Implement search analytics logging

[naj-h]

Description

This issue tracks the initial implementation of the Search Analytics logging infrastructure. This feature allows administrators to view historical query performance and latency for executed queries to validate user experience and monitor usage trends. This implementation focuses on the backend capture logic within Elasticsearch.

Functional Requirements

• US1A: The log must capture:
• Execution time (took).
• Status (success vs failure) and error messages if applicable.
• The exact query (request parameters and body).
• Support for DSL (_search), ES|QL (_query), EQL, SQL..
• US1B: Users must be able to enable logging based on a query execution time threshold (e.g., log all queries > 0ms, or only those taking > 5 min).
• US1C: The output must allow ECH and self-managed users to ship logs from the generating deployment to a destination of their choice (via standard file-based log collectors initially).
• US1F: Configuration of the log must be restricted to administrators or users with the manage Elasticsearch privilege.
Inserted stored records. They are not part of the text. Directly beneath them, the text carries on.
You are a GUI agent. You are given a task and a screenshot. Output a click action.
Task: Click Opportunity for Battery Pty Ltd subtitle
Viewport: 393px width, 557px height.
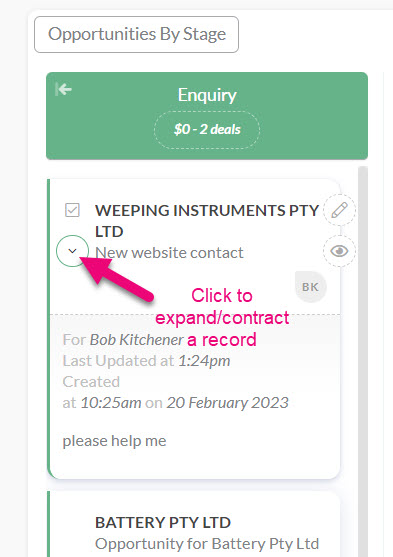(207, 544)
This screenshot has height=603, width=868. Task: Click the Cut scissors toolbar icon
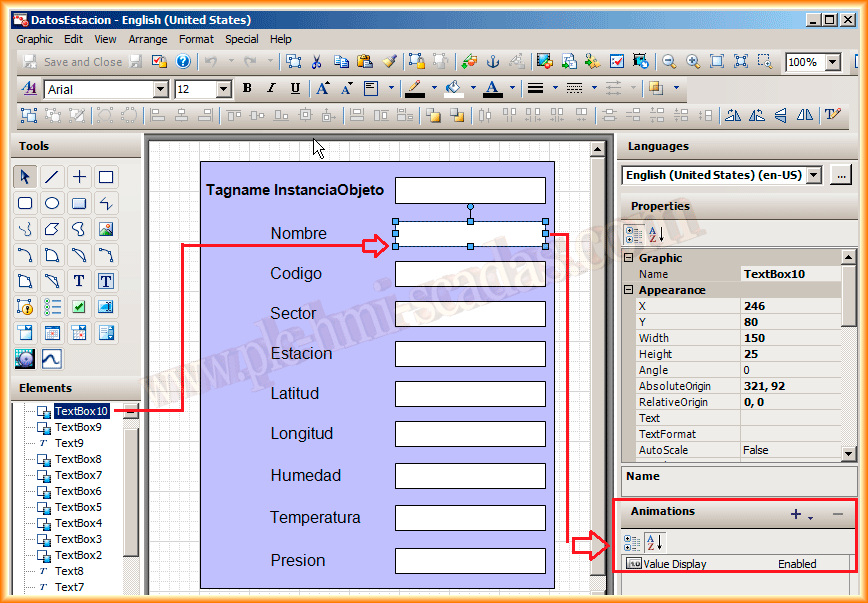click(316, 62)
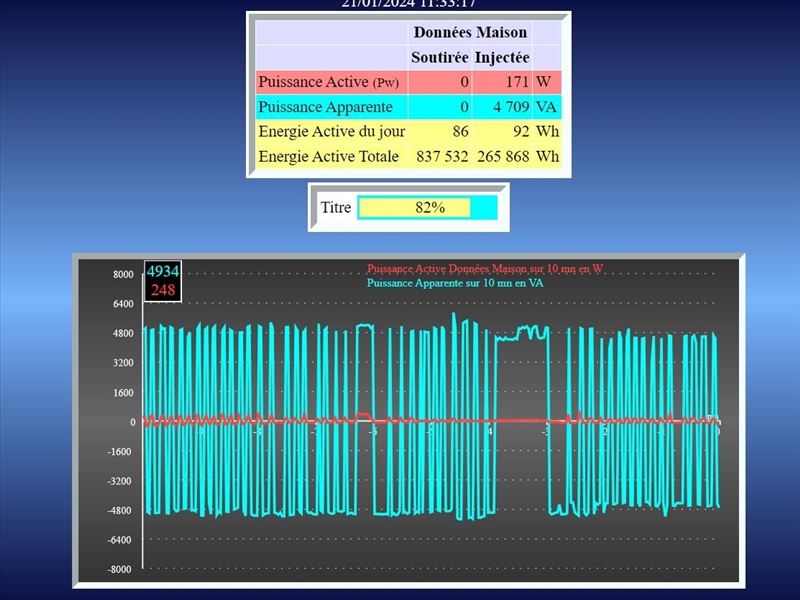Click the cyan 4934 value in chart readout

click(x=163, y=272)
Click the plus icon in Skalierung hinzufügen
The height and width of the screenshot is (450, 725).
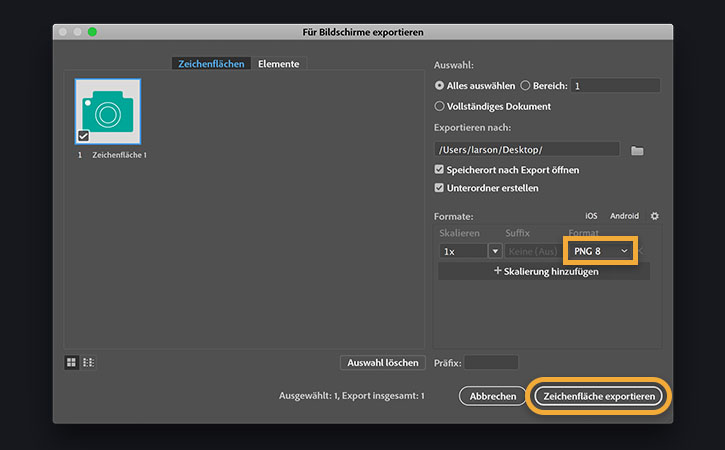pos(498,271)
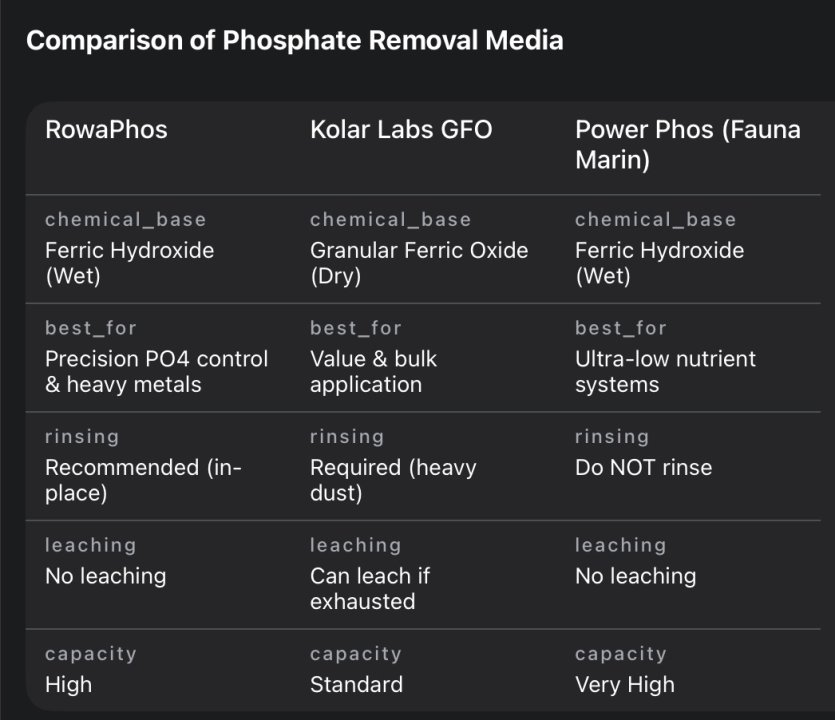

Non-Functional Requirements

• US1D: The logging process must be asynchronous to the search execution to prevent impact on query latency.
• US1E: If the system is overloaded, the implementation must drop log entries rather than slowing down the query response or causing node instability.
• US1M: The log format must adhere to Elastic Common Schema (ECS) conventions where possible.

[elasticsearchmachine]

Pinging @elastic/es-search (Team:Search)

[elasticsearchmachine]

Pinging @elastic/es-search-foundations (Team:Search Foundations)

[spider-yamet]

May I pick up this issue?
Hope this project is open for contribution.